How to use a potentiometer in Arduino to measure voltage power on a board? step by step guide

If you have worked with Arduino surely you have already heard about what they are the potentiometersa very useful element on this platform that allows you to carry out different types of projectsas it is regulate the light intensity of an LED screen, control the position of a servo or in such case the speed of a motor. And it is that it has become one of the most common components used in this electronic platform.

Therefore, the potentiometers They are devices that will be used frequently to enter analog values ​​on the Arduino board, so they can be used in a wide variety of electronic projects. It should be mentioned that they also have the ability to limit the flow of electrical current variably.
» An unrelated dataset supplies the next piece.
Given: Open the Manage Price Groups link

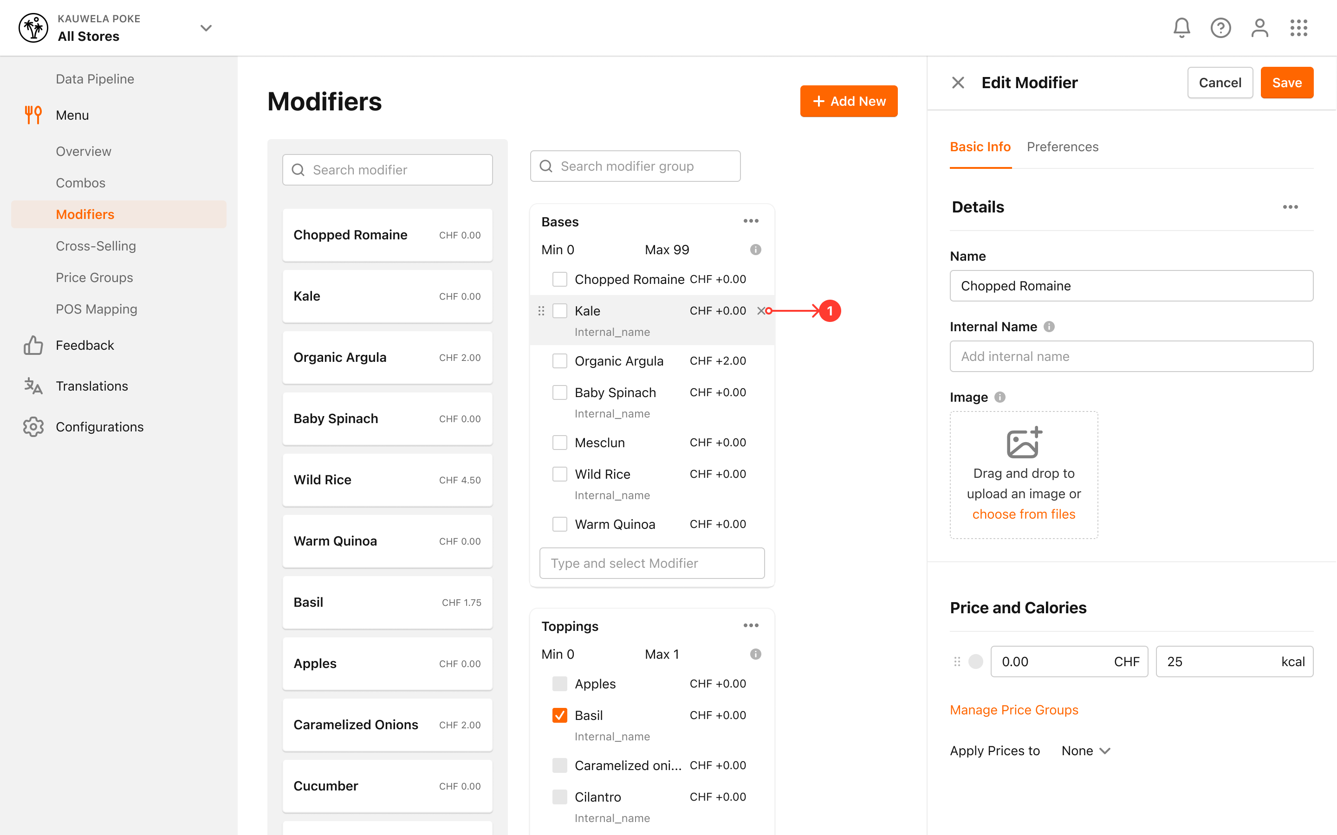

In this way, these devices allow modify the value of the current and the strain simply by varying what is the resistor value. In accordance with everything mentioned so far, here we are going to teach you a little more what are these components in Arduino and how can you start using themfor this, follow in detail everything that we are going to teach you next in the post.

What is a potentiometer and what are all the types that exist?

They are considered as a device that allows vary its resistance manually between what is a minimum value and a maximum value (Rmin – Rmax) in the case of the most common minimum values ​​is the 0 ohmwhile in the maximum values ​​the most common are 5k, 10k or 20k ohms.

These devices are internally made up of a moving contact that moves along a resistive track. In this way, when you move the potentiometer the contact moves along the track and it will vary the length of the section of track with which it is making contact, which causes resistance varies. potentiometers they usually have three terminalswhere two ends are linked to both track sides.

so both always record the maximum resistance Rmax. While the remaining terminal will correspond to mobile contact. In the case of this terminal, the resistance is varied with respect to the other two terminals as the potentiometer is actuated, thus being the sum of the resistance to the other terminals equal to the maximum resistance. It should also be mentioned that the potentiometers serve to limit what is the flow of electric current variably.

Causing a voltage drop in relation to resistivity. In the same way, it allows to modify the value of the current and voltage just by changing the value of the resistance. When it comes to control current and voltage levels within an electrical circuit, must be use the potentiometer. That is why it has an exclusive and characteristic use in those lighting projects in LED, LCD, among others.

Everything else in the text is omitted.